# RECORD EXCERPTS:
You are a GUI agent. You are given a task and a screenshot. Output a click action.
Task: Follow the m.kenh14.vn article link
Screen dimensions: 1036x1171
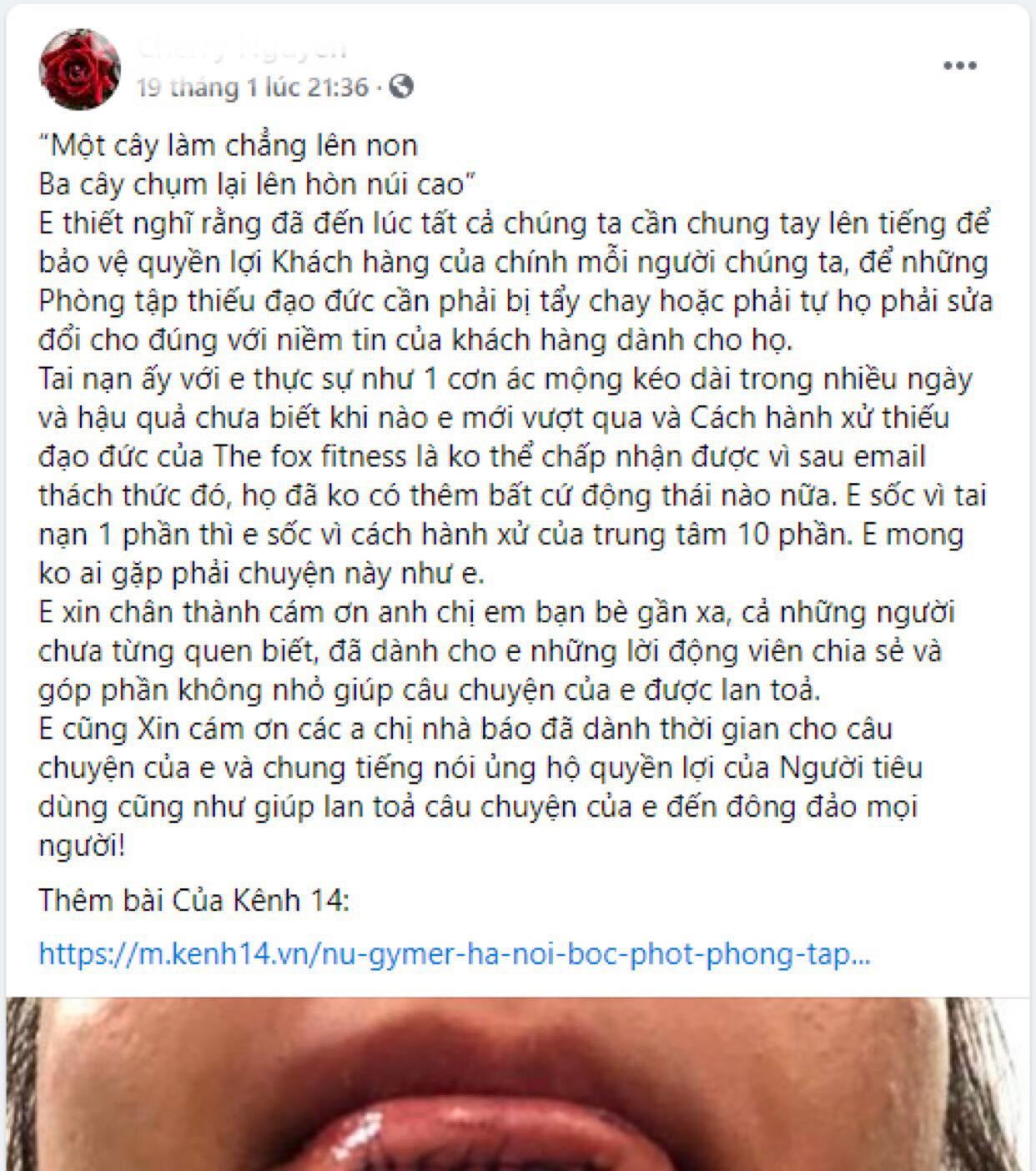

* * *

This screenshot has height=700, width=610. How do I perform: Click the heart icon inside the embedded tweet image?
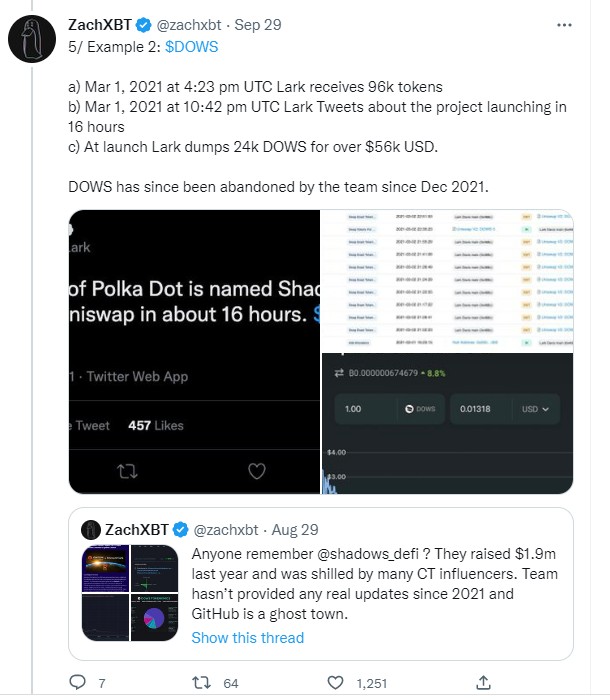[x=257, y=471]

# WORK REQUIRED:
Begin at the line above that has "You are a GUI" and stop after the line that has "Screen dimensions: 1036x1171", copying each line exactly and adding nothing else.

# SOLUTION TO THIS EXERCISE:
You are a GUI agent. You are given a task and a screenshot. Output a click action.
Task: Follow the m.kenh14.vn article link
Screen dimensions: 1036x1171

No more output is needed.